● **What to do**:
Copy out all lines of the records in which the word "agent" appears.

● **Records for processing**:
- - - -

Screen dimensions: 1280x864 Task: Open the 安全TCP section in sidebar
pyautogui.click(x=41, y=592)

- - - -

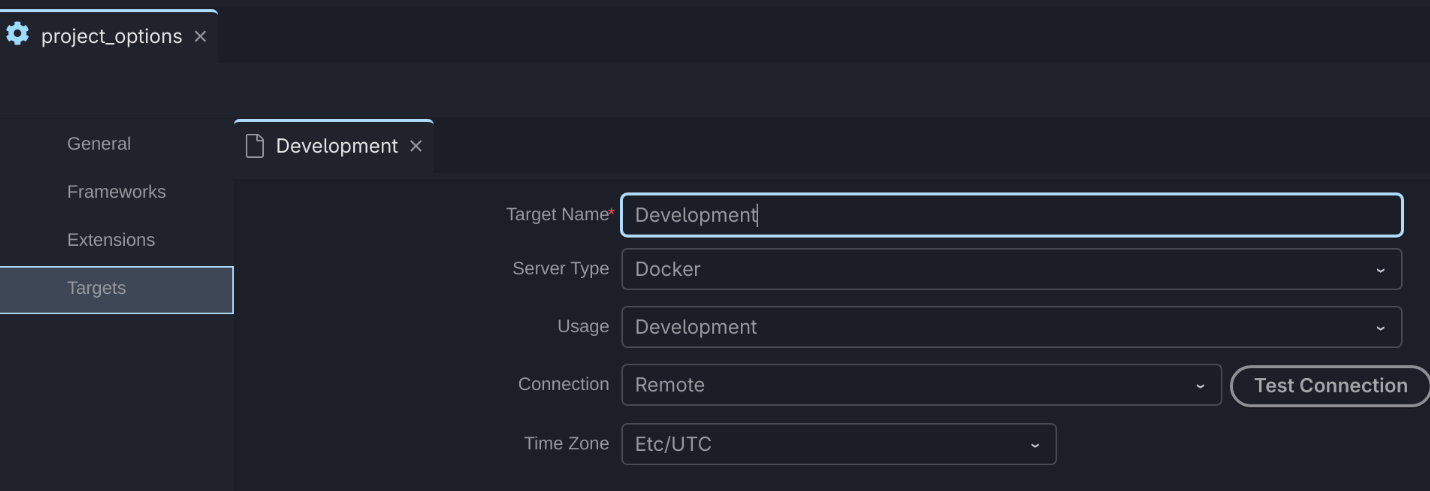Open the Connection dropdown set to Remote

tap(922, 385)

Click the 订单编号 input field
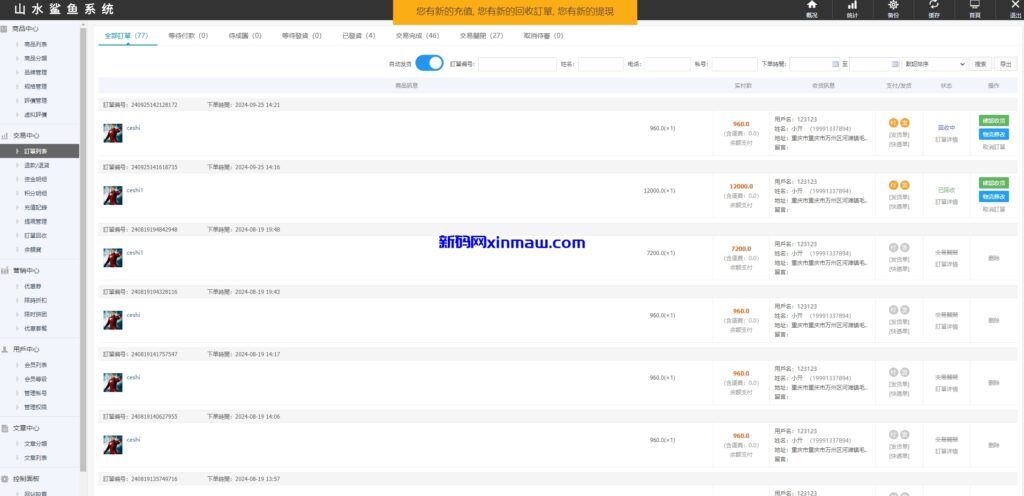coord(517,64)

- - - -

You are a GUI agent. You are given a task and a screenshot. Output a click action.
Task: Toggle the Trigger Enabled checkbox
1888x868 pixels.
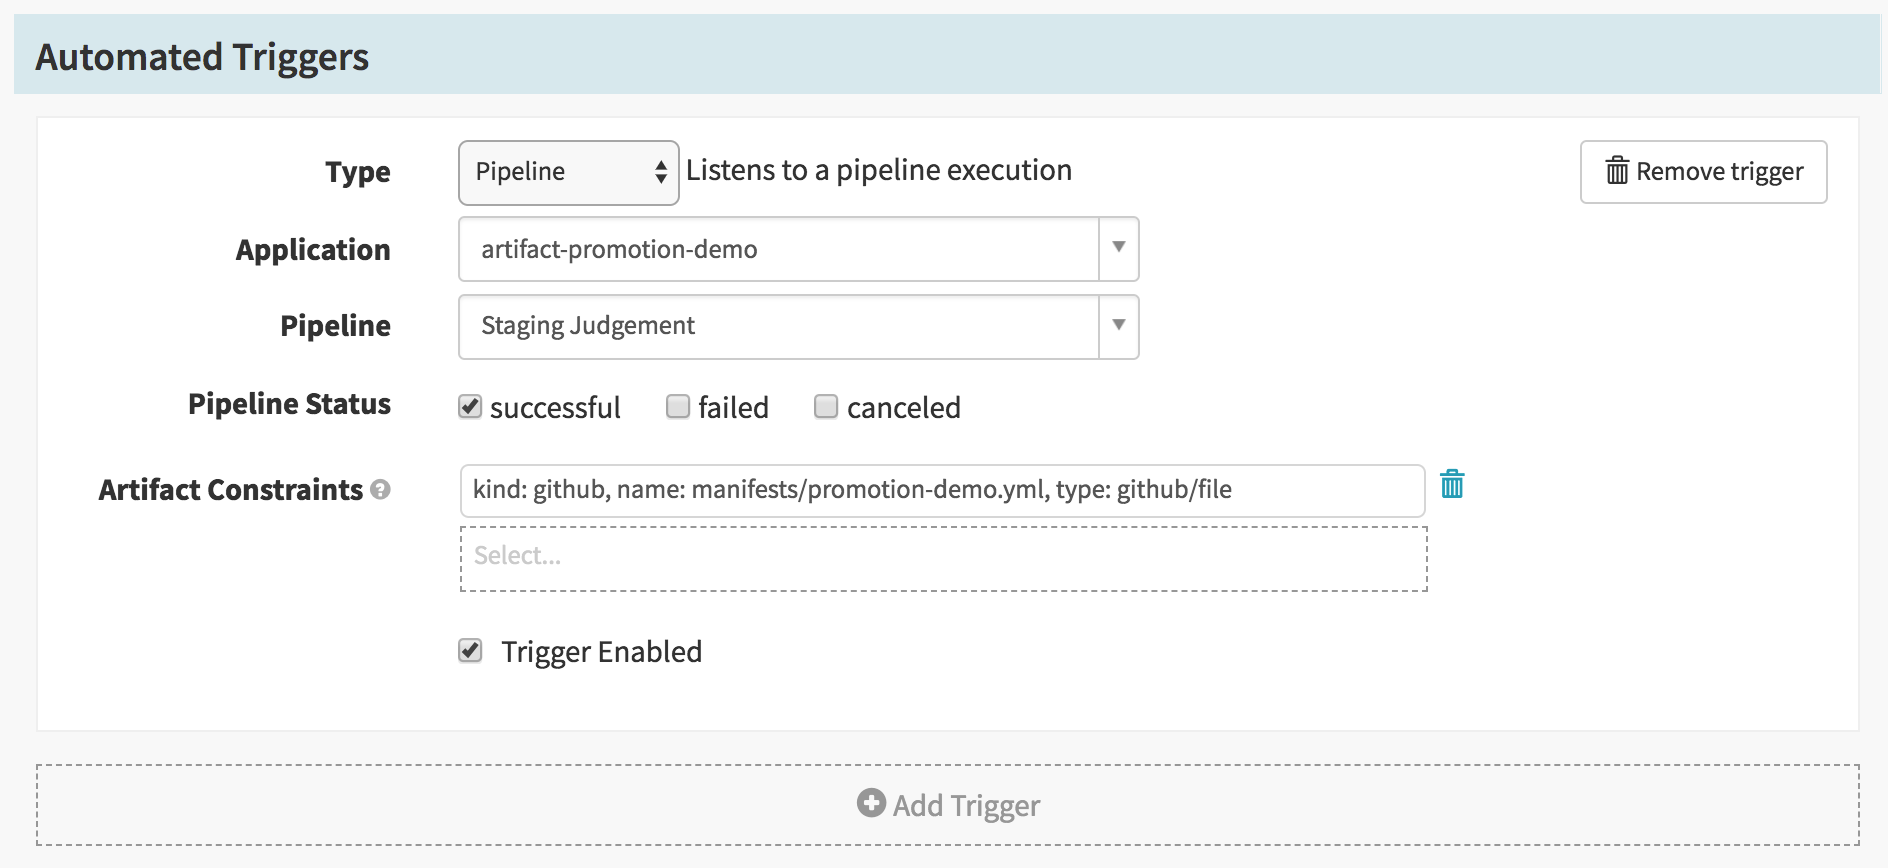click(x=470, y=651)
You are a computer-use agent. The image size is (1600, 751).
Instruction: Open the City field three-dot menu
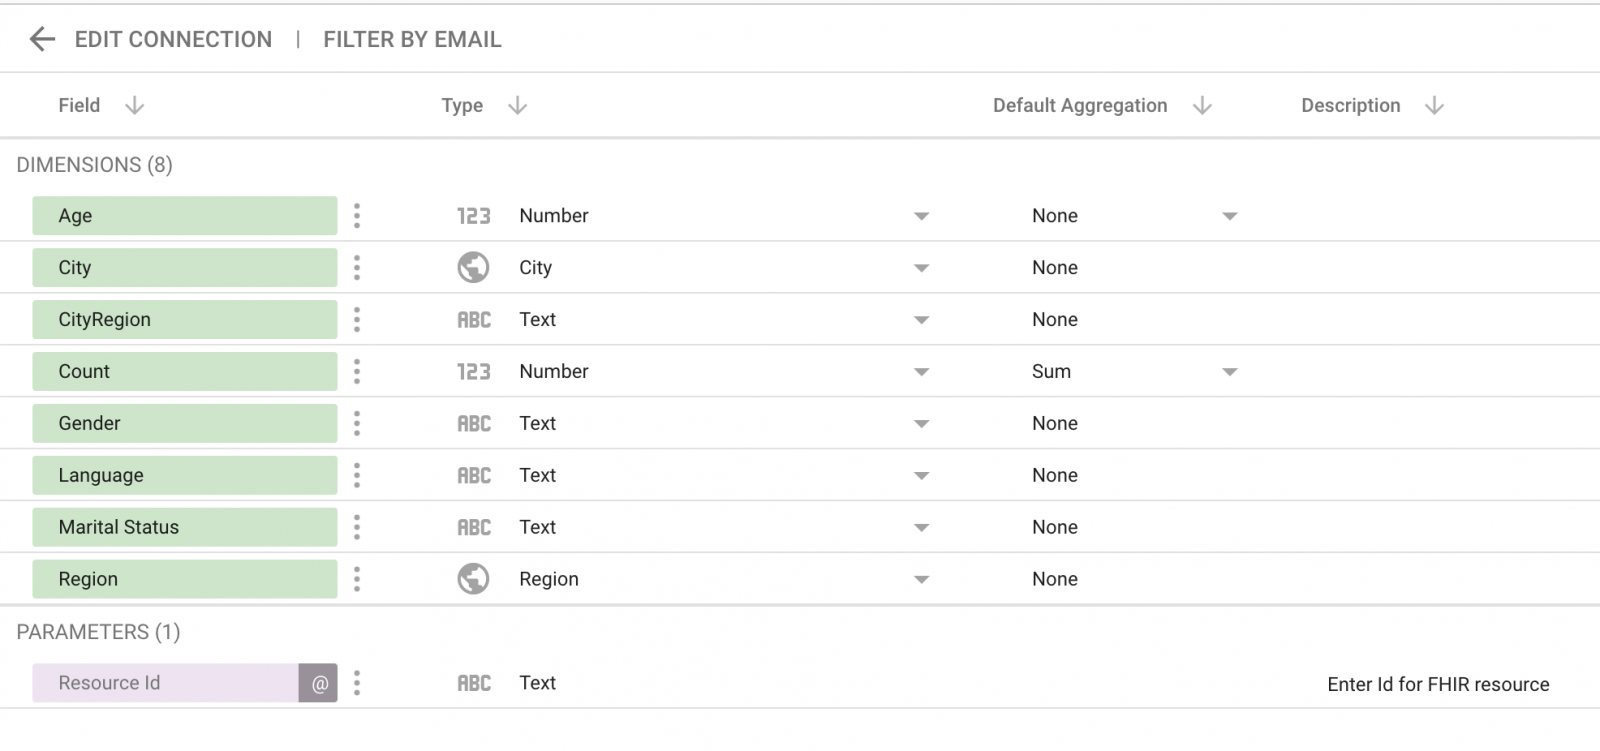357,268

- - - -

● **Written reply**:
You are a GUI agent. You are given a task and a screenshot. Output a click action.
You are a computer-use agent. The image size is (1600, 751).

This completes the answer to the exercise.